Por lo demás, la multitud se había dispersado; los hombres de Taylor se habían perdido de vista. Lo que conseguí con todo esto fue que Thomas Roberts, John Cane y William Davison murieran en paz, bendita sea su memoria, porque cuando al final se estiró el lazo, sólo estaba Daniel Defoe mirando, cabizbajo y aterrado ante la muerte.

– Hands -le dije yo a aquél-, esto no es vida. Me voy a ir en el primer barco que vuelva a las Antillas y buscaré la felicidad con un capitán competente. ¿Se viene?

Su cara resplandeció como un sol, a su manera, y me invitó a un vaso de su mejor ron, que sabía a diablos.


Así fue, señor Defoe, como lo dejé a usted en Londres, un agujero pestilente, si quiere que le diga la verdad, y me largué en compañía de Israel Hands, herido en la pierna por Barbanegra y por fin trasladado de esta tierra para siempre y sin que el jovenzuelo Jim Hawkins lo echara de menos.

Allí lo dejé convencido de que sería para siempre, aunque usted, por insólitos caminos, consiguiera hacerme llegar una obra sobre los piratas, un libro firmado y dedicado: «A Long John Silver, con el deseo de que disfrute de una larga vida.» Mantuvo su promesa de que yo no figurase en el libro con mi nombre y se lo agradezco. Pero naturalmente descubrí, para mi satisfacción, que no pudo dejar de sacarme aunque fuera en un rincón, con motivo de la escena entre England, Taylor y Mackra. «Un hombre -escribía usted-, con unas patillas crecidas a lo salvaje, pata de palo y cargado de pistolas, salió a cubierta jurando y maldiciendo, y gritó llamando al capitán Mackra…» Así escribió y así pase, porque apenas dijo la verdad, teniendo en cuenta que yo nunca he gastado pata de palo. Esto si se ha de decir la verdad, como era la intención.

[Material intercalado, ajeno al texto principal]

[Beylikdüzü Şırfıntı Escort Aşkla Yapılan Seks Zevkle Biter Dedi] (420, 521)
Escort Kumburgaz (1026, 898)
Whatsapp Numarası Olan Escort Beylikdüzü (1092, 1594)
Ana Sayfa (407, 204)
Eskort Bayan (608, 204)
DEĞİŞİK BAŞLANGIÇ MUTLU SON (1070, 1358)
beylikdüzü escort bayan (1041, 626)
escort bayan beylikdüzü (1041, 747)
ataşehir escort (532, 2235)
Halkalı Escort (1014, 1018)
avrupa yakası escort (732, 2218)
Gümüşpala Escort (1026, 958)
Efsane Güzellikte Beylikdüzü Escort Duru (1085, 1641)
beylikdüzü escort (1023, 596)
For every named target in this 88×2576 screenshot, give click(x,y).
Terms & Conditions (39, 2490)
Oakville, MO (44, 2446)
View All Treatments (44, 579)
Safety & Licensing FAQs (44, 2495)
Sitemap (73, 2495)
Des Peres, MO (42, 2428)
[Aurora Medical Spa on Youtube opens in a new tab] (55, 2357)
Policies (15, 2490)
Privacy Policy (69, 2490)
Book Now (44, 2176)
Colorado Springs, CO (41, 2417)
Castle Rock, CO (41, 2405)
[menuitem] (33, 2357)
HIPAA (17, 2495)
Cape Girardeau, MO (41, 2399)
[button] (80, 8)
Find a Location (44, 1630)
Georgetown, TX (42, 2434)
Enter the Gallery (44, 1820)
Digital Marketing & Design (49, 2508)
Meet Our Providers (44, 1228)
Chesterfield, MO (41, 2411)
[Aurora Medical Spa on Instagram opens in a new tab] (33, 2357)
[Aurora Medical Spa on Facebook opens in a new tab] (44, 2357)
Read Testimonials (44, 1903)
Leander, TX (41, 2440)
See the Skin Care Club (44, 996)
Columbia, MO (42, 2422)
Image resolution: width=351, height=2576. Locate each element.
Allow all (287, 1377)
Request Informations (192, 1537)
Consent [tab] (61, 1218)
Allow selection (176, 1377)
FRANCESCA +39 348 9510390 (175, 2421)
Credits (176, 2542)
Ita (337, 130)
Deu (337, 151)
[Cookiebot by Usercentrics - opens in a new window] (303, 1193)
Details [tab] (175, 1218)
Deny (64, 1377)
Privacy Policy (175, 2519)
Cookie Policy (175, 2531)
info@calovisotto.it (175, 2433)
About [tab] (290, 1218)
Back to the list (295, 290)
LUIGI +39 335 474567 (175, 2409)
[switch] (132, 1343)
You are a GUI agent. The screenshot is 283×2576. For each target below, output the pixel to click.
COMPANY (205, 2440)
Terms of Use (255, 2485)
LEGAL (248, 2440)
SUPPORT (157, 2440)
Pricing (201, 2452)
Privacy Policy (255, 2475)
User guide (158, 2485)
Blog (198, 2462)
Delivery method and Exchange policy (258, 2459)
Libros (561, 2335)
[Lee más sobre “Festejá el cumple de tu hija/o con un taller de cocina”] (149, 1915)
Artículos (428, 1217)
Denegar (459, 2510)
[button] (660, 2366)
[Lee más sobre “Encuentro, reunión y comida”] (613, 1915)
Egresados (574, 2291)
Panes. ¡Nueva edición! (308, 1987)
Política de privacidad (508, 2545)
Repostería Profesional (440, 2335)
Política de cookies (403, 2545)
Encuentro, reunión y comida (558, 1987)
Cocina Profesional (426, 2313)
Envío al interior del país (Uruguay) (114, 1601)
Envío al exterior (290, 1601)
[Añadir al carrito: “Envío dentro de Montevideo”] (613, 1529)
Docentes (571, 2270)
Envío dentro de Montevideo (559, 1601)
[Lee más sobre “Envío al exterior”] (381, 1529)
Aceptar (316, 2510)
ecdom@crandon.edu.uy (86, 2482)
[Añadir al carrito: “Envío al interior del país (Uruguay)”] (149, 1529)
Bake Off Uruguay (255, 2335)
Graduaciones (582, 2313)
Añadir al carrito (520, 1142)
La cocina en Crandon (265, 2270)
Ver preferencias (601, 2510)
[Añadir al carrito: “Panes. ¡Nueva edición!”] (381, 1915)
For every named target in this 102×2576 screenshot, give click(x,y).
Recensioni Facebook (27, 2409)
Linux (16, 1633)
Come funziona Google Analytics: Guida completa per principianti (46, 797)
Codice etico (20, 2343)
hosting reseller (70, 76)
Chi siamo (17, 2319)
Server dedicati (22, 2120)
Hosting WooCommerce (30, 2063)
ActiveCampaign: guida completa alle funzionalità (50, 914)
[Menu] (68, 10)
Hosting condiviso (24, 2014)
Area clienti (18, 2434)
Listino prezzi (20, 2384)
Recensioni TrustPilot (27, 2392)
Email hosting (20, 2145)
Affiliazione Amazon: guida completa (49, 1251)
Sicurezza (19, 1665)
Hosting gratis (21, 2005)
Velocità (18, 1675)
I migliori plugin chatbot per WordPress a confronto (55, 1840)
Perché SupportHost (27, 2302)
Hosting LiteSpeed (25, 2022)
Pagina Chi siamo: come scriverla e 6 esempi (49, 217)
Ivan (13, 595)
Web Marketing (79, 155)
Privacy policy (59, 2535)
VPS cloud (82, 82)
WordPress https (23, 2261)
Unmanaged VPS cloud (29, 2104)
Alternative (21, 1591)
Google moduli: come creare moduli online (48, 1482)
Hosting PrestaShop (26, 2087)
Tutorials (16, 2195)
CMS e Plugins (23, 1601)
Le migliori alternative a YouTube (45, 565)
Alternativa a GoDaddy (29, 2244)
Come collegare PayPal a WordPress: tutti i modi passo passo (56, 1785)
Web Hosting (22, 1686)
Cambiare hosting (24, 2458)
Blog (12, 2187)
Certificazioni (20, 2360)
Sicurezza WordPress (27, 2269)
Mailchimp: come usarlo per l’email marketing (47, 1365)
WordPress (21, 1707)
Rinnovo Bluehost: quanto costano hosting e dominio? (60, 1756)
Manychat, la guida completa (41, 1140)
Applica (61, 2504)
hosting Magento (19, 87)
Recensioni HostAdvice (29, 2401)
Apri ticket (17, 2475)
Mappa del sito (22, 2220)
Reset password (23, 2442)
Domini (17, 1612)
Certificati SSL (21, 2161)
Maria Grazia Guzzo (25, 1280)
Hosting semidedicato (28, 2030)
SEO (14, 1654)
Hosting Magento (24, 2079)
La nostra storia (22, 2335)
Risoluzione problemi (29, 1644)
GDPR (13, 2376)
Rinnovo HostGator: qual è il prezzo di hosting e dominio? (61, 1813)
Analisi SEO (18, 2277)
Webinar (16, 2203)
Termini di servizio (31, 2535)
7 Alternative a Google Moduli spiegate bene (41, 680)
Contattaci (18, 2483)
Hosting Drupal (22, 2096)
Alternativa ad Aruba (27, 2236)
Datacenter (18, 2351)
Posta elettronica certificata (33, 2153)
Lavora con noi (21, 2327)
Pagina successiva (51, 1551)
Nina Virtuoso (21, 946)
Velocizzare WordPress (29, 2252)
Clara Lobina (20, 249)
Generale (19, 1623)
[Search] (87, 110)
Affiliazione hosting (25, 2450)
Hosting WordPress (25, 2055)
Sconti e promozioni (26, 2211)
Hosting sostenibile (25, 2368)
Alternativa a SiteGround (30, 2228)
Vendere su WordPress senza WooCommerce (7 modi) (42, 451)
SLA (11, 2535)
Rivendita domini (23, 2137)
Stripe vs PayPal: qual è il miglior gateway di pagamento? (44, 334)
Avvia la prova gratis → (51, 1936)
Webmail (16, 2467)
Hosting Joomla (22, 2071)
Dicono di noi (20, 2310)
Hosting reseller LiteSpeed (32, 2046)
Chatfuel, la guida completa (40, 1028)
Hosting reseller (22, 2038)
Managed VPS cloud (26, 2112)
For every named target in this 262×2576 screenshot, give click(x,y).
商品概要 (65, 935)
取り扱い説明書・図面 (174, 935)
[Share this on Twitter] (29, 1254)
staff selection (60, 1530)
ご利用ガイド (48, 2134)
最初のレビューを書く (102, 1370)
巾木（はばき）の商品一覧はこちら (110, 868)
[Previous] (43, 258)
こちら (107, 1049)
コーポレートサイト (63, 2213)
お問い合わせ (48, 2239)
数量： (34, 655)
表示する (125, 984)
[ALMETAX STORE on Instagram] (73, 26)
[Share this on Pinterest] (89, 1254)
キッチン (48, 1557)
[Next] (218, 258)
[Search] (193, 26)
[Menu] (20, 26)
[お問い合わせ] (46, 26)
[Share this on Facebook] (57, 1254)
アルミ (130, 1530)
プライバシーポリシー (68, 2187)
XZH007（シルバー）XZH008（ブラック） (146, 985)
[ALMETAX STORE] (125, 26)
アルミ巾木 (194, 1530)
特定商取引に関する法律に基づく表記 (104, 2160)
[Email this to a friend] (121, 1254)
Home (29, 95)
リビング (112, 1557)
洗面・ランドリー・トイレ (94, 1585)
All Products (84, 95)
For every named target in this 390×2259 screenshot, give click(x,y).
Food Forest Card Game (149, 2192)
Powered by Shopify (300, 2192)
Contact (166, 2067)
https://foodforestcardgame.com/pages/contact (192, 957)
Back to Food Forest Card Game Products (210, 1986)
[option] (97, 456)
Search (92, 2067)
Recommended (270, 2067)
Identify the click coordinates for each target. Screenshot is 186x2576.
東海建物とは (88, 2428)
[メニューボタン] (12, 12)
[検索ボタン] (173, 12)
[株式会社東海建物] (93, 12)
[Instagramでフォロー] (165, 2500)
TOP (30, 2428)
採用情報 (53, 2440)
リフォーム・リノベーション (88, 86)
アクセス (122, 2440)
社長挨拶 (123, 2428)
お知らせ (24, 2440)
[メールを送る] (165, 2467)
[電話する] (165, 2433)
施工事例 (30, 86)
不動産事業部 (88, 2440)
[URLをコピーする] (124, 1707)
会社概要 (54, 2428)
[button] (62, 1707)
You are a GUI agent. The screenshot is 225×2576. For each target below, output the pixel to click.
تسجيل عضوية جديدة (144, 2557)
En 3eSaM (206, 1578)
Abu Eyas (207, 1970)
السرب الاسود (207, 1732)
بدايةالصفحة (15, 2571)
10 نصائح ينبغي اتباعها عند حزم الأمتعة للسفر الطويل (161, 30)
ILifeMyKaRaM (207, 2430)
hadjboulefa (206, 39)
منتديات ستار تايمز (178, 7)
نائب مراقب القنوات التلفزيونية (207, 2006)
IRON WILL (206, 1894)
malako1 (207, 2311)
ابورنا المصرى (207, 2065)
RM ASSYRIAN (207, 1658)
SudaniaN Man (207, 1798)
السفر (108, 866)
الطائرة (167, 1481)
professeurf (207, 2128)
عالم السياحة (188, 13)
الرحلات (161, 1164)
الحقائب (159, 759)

Así pues, lo dejo aquí de nuevo, Defoe, y esta vez creo que para siempre. Lo que queda de mi vida no es para sus oídos. Usted tenía dificultad para escribir sobre la crueldad de los piratas, sobre la sangre y sobre la muerte. El tiempo que pasé con Flint, supongo que lo habrá entendido, contenía bastante de todo eso, y el diablo sabrá si tengo ganas de explicarlo con detalle o si ni siquiera tengo ánimos para ello. Yo no conté, al contrario que usted, cuánta gente matamos, cuántos barcos apresamos y hundimos, a cuántos botines echamos el guante, cuántas millas recorrimos navegando.

No creo que nos encontremos en el cielo, ni siquiera si existiera. De todas maneras usted me hizo compañía durante un tiempo, en mi mayor soledad, cuando yo necesitaba a alguien con quien hablar. Se lo agradezco, aunque de todas formas usted no pudo elegir. Pero siempre es necesario tener a alguien con quien hablar.